» Exercise description:
Please set down every one of the records below again, line for line, changing nothing.

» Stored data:
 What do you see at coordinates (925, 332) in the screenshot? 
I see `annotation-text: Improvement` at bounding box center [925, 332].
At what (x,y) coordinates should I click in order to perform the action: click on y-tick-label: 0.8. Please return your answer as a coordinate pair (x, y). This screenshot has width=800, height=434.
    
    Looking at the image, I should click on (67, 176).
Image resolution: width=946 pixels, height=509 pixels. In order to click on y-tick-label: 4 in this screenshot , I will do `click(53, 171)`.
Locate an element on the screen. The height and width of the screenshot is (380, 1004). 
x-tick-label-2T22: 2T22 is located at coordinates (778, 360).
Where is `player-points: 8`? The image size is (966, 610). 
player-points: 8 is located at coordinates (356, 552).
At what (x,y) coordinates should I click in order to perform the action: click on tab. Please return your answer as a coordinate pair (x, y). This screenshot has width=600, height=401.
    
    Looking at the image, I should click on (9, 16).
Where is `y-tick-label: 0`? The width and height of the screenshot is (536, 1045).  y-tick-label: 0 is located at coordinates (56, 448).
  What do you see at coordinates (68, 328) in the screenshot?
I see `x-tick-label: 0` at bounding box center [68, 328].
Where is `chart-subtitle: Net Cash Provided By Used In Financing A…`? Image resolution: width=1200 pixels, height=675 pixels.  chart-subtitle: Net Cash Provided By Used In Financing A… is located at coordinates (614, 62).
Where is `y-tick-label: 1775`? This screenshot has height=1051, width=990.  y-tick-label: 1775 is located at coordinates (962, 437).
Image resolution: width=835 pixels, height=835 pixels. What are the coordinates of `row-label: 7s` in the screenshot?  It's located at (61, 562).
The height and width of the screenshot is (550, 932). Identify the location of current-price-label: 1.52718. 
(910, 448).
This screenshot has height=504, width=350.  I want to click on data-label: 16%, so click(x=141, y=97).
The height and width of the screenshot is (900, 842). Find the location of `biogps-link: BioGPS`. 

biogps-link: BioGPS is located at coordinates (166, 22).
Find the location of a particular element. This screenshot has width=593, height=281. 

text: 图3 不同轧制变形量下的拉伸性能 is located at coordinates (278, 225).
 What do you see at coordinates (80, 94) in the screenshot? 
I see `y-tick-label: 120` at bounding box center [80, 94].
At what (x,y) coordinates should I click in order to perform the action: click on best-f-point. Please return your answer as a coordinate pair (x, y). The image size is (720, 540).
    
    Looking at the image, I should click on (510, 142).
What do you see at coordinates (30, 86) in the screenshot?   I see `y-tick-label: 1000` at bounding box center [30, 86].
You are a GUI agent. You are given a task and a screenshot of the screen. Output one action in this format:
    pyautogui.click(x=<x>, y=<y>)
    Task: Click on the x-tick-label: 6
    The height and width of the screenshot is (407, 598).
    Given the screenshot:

» Answer space:
 What do you see at coordinates (925, 332) in the screenshot? 
I see `annotation-text: Improvement` at bounding box center [925, 332].
At what (x,y) coordinates should I click in order to perform the action: click on y-tick-label: 0.8. Please return your answer as a coordinate pair (x, y). This screenshot has width=800, height=434.
    
    Looking at the image, I should click on (67, 176).
Image resolution: width=946 pixels, height=509 pixels. In order to click on y-tick-label: 4 in this screenshot , I will do `click(53, 171)`.
Locate an element on the screen. The height and width of the screenshot is (380, 1004). 
x-tick-label-2T22: 2T22 is located at coordinates (778, 360).
Where is `player-points: 8`? The image size is (966, 610). 
player-points: 8 is located at coordinates (356, 552).
At what (x,y) coordinates should I click in order to perform the action: click on tab. Please return your answer as a coordinate pair (x, y). This screenshot has width=600, height=401.
    
    Looking at the image, I should click on (9, 16).
Where is `y-tick-label: 0`? The width and height of the screenshot is (536, 1045).  y-tick-label: 0 is located at coordinates (56, 448).
  What do you see at coordinates (68, 328) in the screenshot?
I see `x-tick-label: 0` at bounding box center [68, 328].
Where is `chart-subtitle: Net Cash Provided By Used In Financing A…`? Image resolution: width=1200 pixels, height=675 pixels.  chart-subtitle: Net Cash Provided By Used In Financing A… is located at coordinates (614, 62).
Where is `y-tick-label: 1775`? This screenshot has height=1051, width=990.  y-tick-label: 1775 is located at coordinates (962, 437).
Image resolution: width=835 pixels, height=835 pixels. What are the coordinates of `row-label: 7s` in the screenshot?  It's located at (61, 562).
The height and width of the screenshot is (550, 932). Identify the location of current-price-label: 1.52718. 
(910, 448).
This screenshot has height=504, width=350.  I want to click on data-label: 16%, so click(x=141, y=97).
The height and width of the screenshot is (900, 842). Find the location of `biogps-link: BioGPS`. 

biogps-link: BioGPS is located at coordinates (166, 22).
Find the location of a particular element. This screenshot has width=593, height=281. 

text: 图3 不同轧制变形量下的拉伸性能 is located at coordinates (278, 225).
 What do you see at coordinates (80, 94) in the screenshot? 
I see `y-tick-label: 120` at bounding box center [80, 94].
At what (x,y) coordinates should I click in order to perform the action: click on best-f-point. Please return your answer as a coordinate pair (x, y). The image size is (720, 540).
    
    Looking at the image, I should click on (510, 142).
What do you see at coordinates (30, 86) in the screenshot?   I see `y-tick-label: 1000` at bounding box center [30, 86].
You are a GUI agent. You are given a task and a screenshot of the screen. Output one action in this format:
    pyautogui.click(x=<x>, y=<y>)
    Task: Click on the x-tick-label: 6
    The height and width of the screenshot is (407, 598).
    Given the screenshot:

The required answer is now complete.